--- BEGIN ---
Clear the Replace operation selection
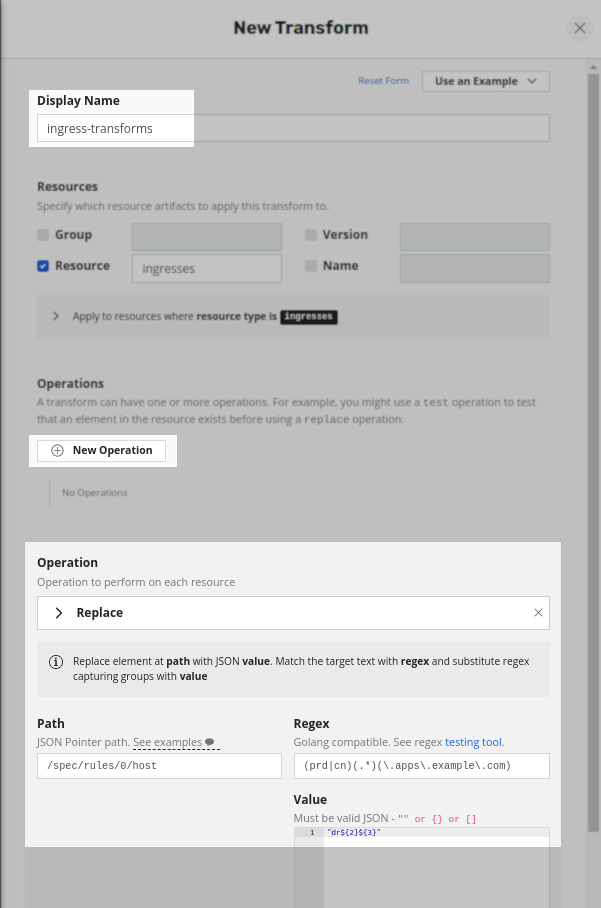pos(538,613)
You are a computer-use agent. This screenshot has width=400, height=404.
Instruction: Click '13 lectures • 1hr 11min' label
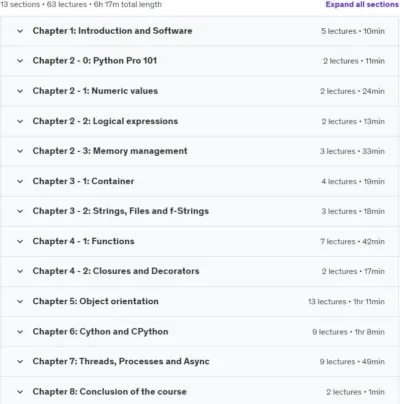point(346,302)
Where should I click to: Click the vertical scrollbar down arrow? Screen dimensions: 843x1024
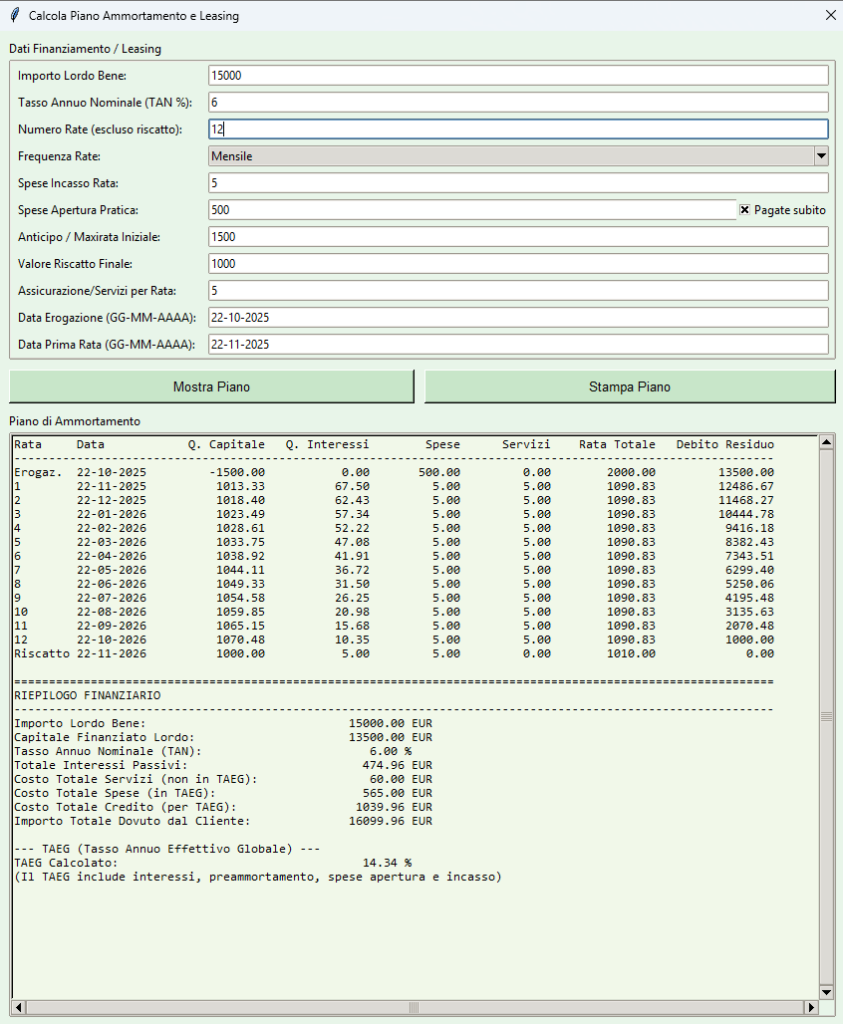pyautogui.click(x=826, y=991)
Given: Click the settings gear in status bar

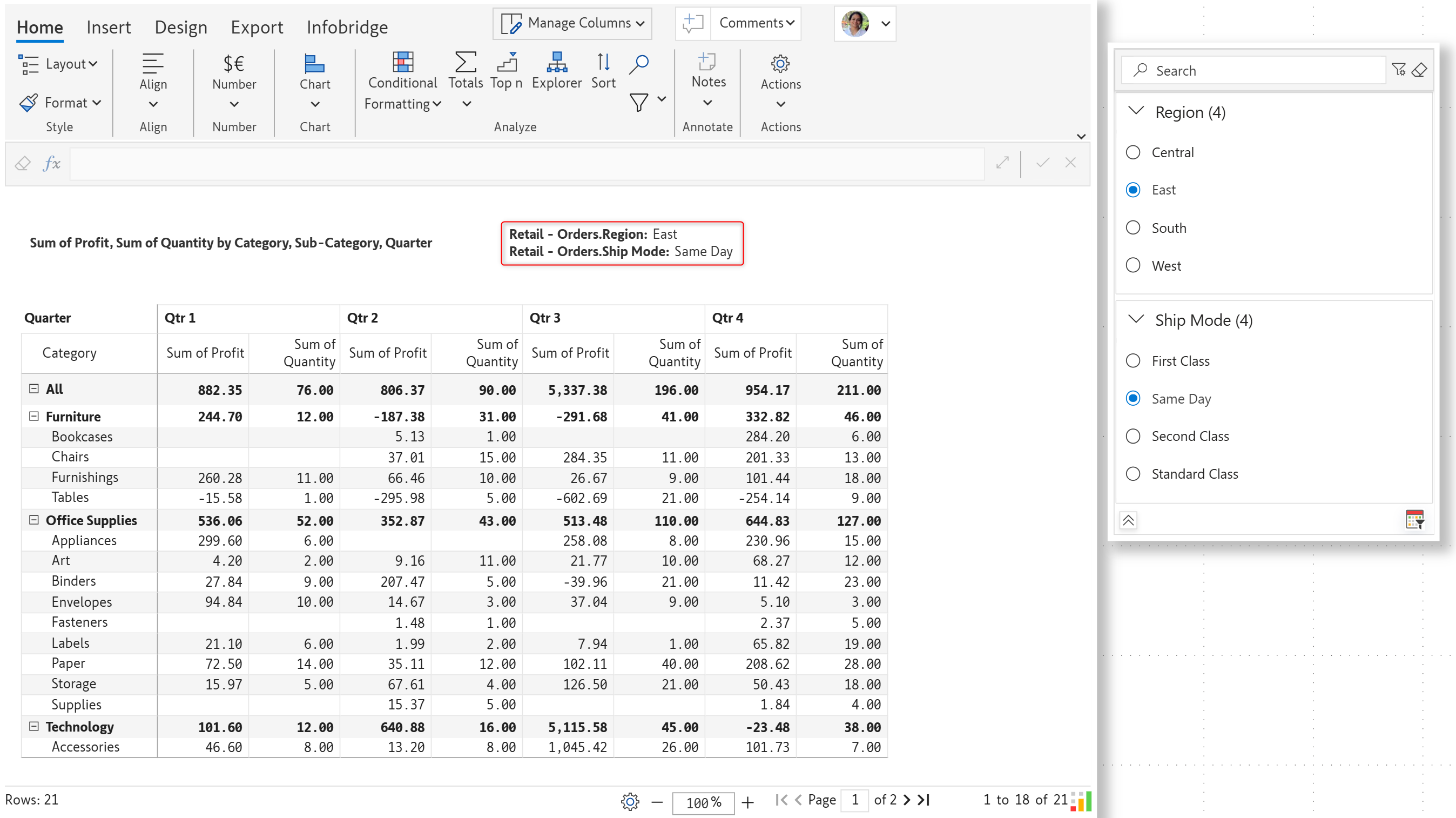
--- END ---
Task description: Convert every line of the records above into a JSON list of strings, one string per line. Leave out blank lines and the pictures.

Completed exercise:
[
  "Clear the Replace operation selection",
  "pos(538,613)",
  "You are a computer-use agent. This screenshot has width=400, height=404.",
  "Instruction: Click '13 lectures • 1hr 11min' label",
  "point(346,302)",
  "Where should I click to: Click the vertical scrollbar down arrow? Screen dimensions: 843x1024",
  "pyautogui.click(x=826, y=991)",
  "Given: Click the settings gear in status bar"
]